■ EXERCISE REQUIREMENTS
The entries must be retyped exactly, down to the last line.

■ SOURCE DATA
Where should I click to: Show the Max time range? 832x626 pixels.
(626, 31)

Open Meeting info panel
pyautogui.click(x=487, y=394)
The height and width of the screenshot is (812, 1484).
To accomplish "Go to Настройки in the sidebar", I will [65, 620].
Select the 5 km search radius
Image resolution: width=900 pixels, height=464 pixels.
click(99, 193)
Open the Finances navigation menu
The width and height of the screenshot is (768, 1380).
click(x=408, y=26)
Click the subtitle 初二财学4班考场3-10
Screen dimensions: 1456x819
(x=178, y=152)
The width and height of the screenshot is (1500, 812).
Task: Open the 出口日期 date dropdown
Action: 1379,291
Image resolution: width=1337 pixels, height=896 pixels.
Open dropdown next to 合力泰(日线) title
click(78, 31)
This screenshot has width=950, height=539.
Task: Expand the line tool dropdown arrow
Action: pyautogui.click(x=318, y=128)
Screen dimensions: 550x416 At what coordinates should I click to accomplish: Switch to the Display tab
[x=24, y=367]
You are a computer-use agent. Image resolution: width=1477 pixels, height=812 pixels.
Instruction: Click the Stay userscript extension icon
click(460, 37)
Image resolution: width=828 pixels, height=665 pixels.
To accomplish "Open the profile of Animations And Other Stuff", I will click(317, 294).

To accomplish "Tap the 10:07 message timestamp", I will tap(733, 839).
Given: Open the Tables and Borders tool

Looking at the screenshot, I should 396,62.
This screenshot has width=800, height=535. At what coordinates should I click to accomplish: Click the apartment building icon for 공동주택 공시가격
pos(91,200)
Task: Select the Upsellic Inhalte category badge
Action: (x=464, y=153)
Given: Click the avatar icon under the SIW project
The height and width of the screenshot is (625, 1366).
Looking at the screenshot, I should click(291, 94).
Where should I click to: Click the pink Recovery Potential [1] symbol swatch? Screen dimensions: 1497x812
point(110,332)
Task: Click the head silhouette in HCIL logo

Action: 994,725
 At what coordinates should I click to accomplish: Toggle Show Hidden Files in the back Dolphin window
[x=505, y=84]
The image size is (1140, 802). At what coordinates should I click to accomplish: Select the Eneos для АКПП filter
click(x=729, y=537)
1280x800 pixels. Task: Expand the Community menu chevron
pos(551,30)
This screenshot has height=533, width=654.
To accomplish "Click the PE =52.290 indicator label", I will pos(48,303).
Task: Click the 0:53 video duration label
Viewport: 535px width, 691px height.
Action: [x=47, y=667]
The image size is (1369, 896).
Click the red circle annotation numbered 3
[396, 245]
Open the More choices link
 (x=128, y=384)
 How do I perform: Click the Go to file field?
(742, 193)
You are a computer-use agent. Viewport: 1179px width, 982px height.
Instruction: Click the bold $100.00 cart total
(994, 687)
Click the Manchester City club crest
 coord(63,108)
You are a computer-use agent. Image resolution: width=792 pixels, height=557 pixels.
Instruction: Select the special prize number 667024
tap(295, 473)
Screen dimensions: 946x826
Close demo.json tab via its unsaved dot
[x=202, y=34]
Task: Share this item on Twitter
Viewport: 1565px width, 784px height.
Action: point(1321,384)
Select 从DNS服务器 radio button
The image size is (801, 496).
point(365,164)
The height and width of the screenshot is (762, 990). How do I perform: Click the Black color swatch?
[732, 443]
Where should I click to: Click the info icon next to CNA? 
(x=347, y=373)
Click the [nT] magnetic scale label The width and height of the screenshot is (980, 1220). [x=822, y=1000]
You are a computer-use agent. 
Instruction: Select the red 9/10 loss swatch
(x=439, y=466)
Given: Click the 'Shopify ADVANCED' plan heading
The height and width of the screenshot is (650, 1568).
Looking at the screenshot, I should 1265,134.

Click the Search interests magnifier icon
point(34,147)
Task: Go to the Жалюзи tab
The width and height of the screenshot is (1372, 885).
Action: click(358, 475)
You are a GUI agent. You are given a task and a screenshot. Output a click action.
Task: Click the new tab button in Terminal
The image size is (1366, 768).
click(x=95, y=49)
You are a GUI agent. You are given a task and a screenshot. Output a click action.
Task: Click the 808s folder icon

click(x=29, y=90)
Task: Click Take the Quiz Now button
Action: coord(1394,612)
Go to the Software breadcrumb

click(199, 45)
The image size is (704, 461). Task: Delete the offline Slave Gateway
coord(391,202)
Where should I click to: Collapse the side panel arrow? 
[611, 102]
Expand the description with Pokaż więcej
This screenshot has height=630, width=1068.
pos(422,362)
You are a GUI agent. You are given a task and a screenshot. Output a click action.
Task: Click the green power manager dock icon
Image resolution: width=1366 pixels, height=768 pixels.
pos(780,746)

■ COMPLETED EXERCISE
Where should I click to: Show the Max time range? 832x626 pixels.
(626, 31)

Open Meeting info panel
pyautogui.click(x=487, y=394)
The height and width of the screenshot is (812, 1484).
To accomplish "Go to Настройки in the sidebar", I will [65, 620].
Select the 5 km search radius
Image resolution: width=900 pixels, height=464 pixels.
click(99, 193)
Open the Finances navigation menu
The width and height of the screenshot is (768, 1380).
click(x=408, y=26)
Click the subtitle 初二财学4班考场3-10
Screen dimensions: 1456x819
(x=178, y=152)
The width and height of the screenshot is (1500, 812).
Task: Open the 出口日期 date dropdown
Action: 1379,291
Image resolution: width=1337 pixels, height=896 pixels.
Open dropdown next to 合力泰(日线) title
click(78, 31)
This screenshot has width=950, height=539.
Task: Expand the line tool dropdown arrow
Action: pyautogui.click(x=318, y=128)
Screen dimensions: 550x416 At what coordinates should I click to accomplish: Switch to the Display tab
[x=24, y=367]
You are a computer-use agent. Image resolution: width=1477 pixels, height=812 pixels.
Instruction: Click the Stay userscript extension icon
click(460, 37)
Image resolution: width=828 pixels, height=665 pixels.
To accomplish "Open the profile of Animations And Other Stuff", I will click(317, 294).

To accomplish "Tap the 10:07 message timestamp", I will tap(733, 839).
Given: Open the Tables and Borders tool

Looking at the screenshot, I should 396,62.
This screenshot has width=800, height=535. At what coordinates should I click to accomplish: Click the apartment building icon for 공동주택 공시가격
pos(91,200)
Task: Select the Upsellic Inhalte category badge
Action: (x=464, y=153)
Given: Click the avatar icon under the SIW project
The height and width of the screenshot is (625, 1366).
Looking at the screenshot, I should click(291, 94).
Where should I click to: Click the pink Recovery Potential [1] symbol swatch? Screen dimensions: 1497x812
point(110,332)
Task: Click the head silhouette in HCIL logo

Action: 994,725
 At what coordinates should I click to accomplish: Toggle Show Hidden Files in the back Dolphin window
[x=505, y=84]
The image size is (1140, 802). At what coordinates should I click to accomplish: Select the Eneos для АКПП filter
click(x=729, y=537)
1280x800 pixels. Task: Expand the Community menu chevron
pos(551,30)
This screenshot has height=533, width=654.
To accomplish "Click the PE =52.290 indicator label", I will pos(48,303).
Task: Click the 0:53 video duration label
Viewport: 535px width, 691px height.
Action: [x=47, y=667]
The image size is (1369, 896).
Click the red circle annotation numbered 3
[396, 245]
Open the More choices link
 (x=128, y=384)
 How do I perform: Click the Go to file field?
(742, 193)
You are a computer-use agent. Viewport: 1179px width, 982px height.
Instruction: Click the bold $100.00 cart total
(994, 687)
Click the Manchester City club crest
 coord(63,108)
You are a computer-use agent. Image resolution: width=792 pixels, height=557 pixels.
Instruction: Select the special prize number 667024
tap(295, 473)
Screen dimensions: 946x826
Close demo.json tab via its unsaved dot
[x=202, y=34]
Task: Share this item on Twitter
Viewport: 1565px width, 784px height.
Action: point(1321,384)
Select 从DNS服务器 radio button
The image size is (801, 496).
point(365,164)
The height and width of the screenshot is (762, 990). How do I perform: Click the Black color swatch?
[732, 443]
Where should I click to: Click the info icon next to CNA? 
(x=347, y=373)
Click the [nT] magnetic scale label The width and height of the screenshot is (980, 1220). [x=822, y=1000]
You are a computer-use agent. 
Instruction: Select the red 9/10 loss swatch
(x=439, y=466)
Given: Click the 'Shopify ADVANCED' plan heading
The height and width of the screenshot is (650, 1568).
Looking at the screenshot, I should 1265,134.

Click the Search interests magnifier icon
point(34,147)
Task: Go to the Жалюзи tab
The width and height of the screenshot is (1372, 885).
Action: click(358, 475)
You are a GUI agent. You are given a task and a screenshot. Output a click action.
Task: Click the new tab button in Terminal
The image size is (1366, 768).
click(x=95, y=49)
You are a GUI agent. You are given a task and a screenshot. Output a click action.
Task: Click the 808s folder icon

click(x=29, y=90)
Task: Click Take the Quiz Now button
Action: coord(1394,612)
Go to the Software breadcrumb

click(199, 45)
The image size is (704, 461). Task: Delete the offline Slave Gateway
coord(391,202)
Where should I click to: Collapse the side panel arrow? 
[611, 102]
Expand the description with Pokaż więcej
This screenshot has height=630, width=1068.
pos(422,362)
You are a GUI agent. You are given a task and a screenshot. Output a click action.
Task: Click the green power manager dock icon
Image resolution: width=1366 pixels, height=768 pixels.
pos(780,746)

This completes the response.